What to do:
Exact copy, no pictures: return only the lines below from the line with "Click the phrase shopping cart system" up to and including the line with "Given: Expand the artist bio with more".
BEGIN
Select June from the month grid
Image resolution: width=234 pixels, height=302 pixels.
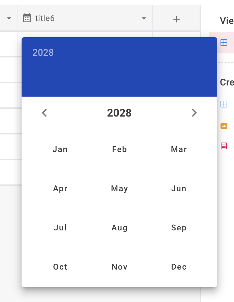click(179, 188)

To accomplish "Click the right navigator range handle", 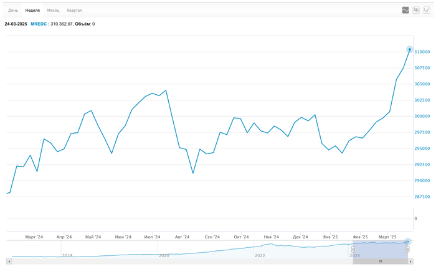I will tap(409, 249).
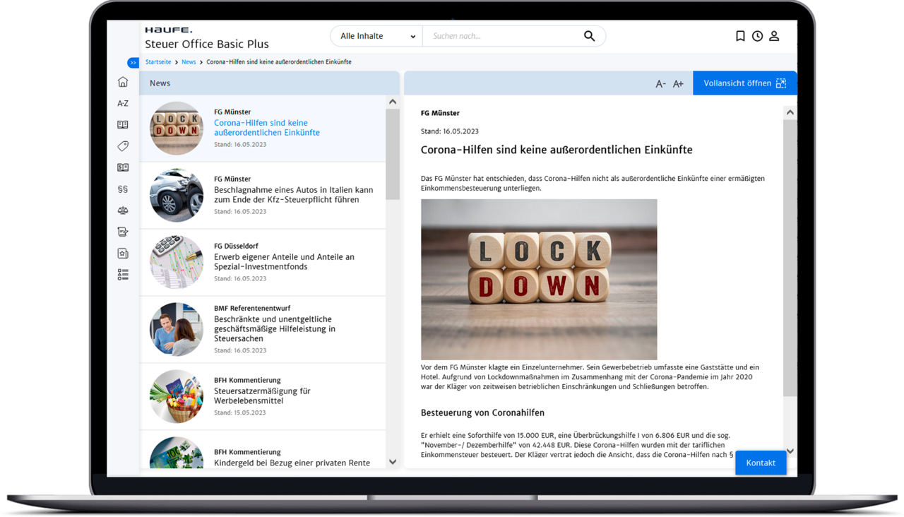The height and width of the screenshot is (517, 904).
Task: Open the "Alle Inhalte" dropdown
Action: coord(377,36)
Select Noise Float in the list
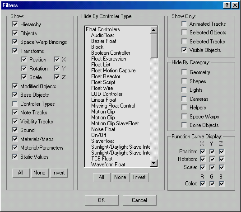Image resolution: width=241 pixels, height=212 pixels. (x=103, y=129)
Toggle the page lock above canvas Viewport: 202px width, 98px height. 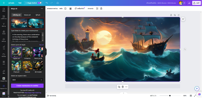click(x=171, y=15)

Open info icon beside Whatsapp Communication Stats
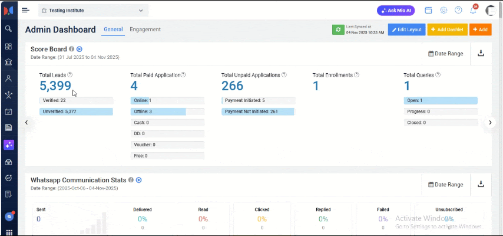pos(131,180)

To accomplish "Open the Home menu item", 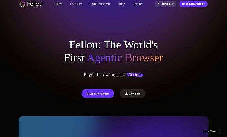I will 59,4.
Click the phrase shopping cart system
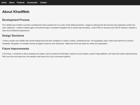The height and width of the screenshot is (105, 140). pos(37,54)
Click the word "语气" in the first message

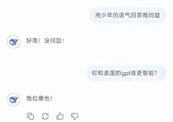pos(125,15)
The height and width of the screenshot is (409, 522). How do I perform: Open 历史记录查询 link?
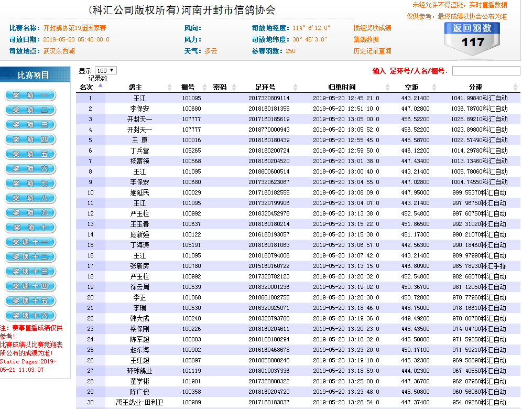(x=372, y=51)
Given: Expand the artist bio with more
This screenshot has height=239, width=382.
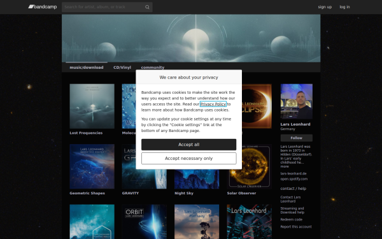Looking at the screenshot, I should coord(285,166).

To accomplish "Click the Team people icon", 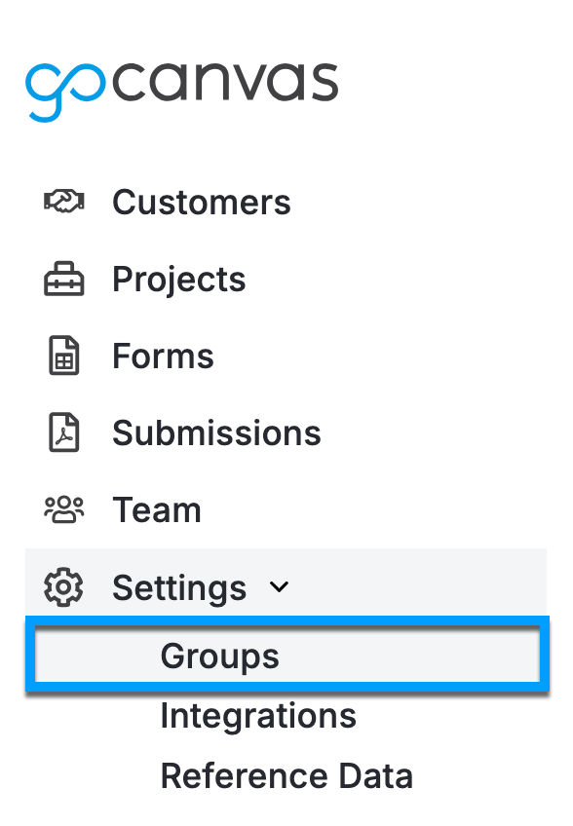I will 62,509.
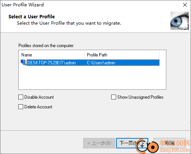Close the User Profile Wizard window

(x=185, y=5)
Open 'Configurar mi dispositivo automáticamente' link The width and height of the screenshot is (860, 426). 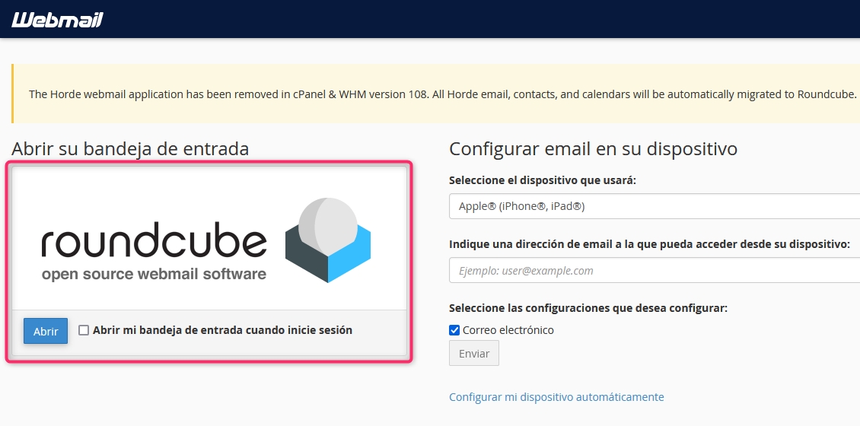[556, 397]
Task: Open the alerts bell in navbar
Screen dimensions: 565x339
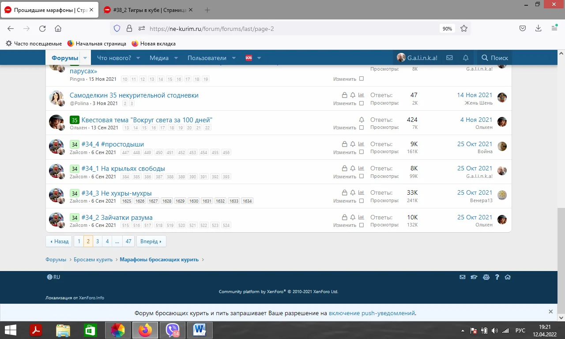Action: [x=466, y=58]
END
Answer space:
Click the phrase shopping cart system
The height and width of the screenshot is (105, 140). pos(37,54)
Click the word "语气" in the first message

pos(125,15)
The height and width of the screenshot is (409, 522). How do I perform: Open 历史记录查询 link?
(x=372, y=51)
Given: Expand the artist bio with more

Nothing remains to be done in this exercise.